Die Milchtankstelle in Somsdorf eine von sieben Verkaufsstellen für Rohmilch im Landkreis Sächsische Schweiz-Osterzgebirge. In keinem anderen Landkreis in Sachsen gibt es mehr. Das geht aus einer Antwort von Landwirtschaftsminister Thomas Schmidt (CDU) auf eine Anfrage von Bündnis 90/Die Grünen im Landtag hervor. Zwar spricht das Ministerium von sechs Milchtankstellen im Landkreis. Nach SZ-Recherchen gibt es inzwischen aber sieben.

Den Grünen geht es darum, Landwirtschaftsbetriebe bei der Einrichtung von Hofläden und Milchtankstellen zu unterstützen. „Um Betriebe zielgerichtet zu beraten, sollte der Freistaat evaluieren, welche Milchtankstellen funktionieren und welche nicht sowie die jeweiligen Gründe“, fordert der Abgeordnete Wolfram Günther.
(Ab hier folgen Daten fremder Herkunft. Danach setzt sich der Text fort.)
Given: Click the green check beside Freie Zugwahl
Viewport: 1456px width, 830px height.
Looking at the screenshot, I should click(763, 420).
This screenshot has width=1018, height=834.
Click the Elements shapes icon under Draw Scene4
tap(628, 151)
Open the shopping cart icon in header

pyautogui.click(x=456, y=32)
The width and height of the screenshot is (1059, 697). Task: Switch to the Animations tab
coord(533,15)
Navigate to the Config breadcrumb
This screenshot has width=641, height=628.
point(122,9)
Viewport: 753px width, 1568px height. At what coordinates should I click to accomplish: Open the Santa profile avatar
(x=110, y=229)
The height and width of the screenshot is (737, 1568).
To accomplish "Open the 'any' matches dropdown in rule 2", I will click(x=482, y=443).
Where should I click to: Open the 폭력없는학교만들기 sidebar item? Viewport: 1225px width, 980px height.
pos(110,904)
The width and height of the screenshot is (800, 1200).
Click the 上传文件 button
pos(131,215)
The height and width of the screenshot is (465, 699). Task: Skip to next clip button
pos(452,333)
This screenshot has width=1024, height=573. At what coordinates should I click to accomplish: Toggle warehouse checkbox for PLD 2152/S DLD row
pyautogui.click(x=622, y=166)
In Sachsen gibt es zahlreiche Vorschriften, die bei der Einrichtung von Milchtankstellen zu beachten sind. Dass es keine in Supermärkten gibt, hat beispielsweise damit zu tun, dass generell verboten ist, Rohmilch oder Rohrahm an Verbraucher abzugeben. Die Tierische Lebensmittel-Hygieneverordnung (Tier-LMHV) lässt nur wenige Ausnahmen zu. Dazu zählt, wenn die Abgabe direkt im Milcherzeugungsbetrieb erfolgt und am Tag der Abgabe oder am Tag zuvor gewonnen worden ist. Außerdem verlangt der Gesetzgeber, dass gut sichtbar und lesbar der Hinweis „Rohmilch, vor dem Verzehr abkochen“ angebracht ist.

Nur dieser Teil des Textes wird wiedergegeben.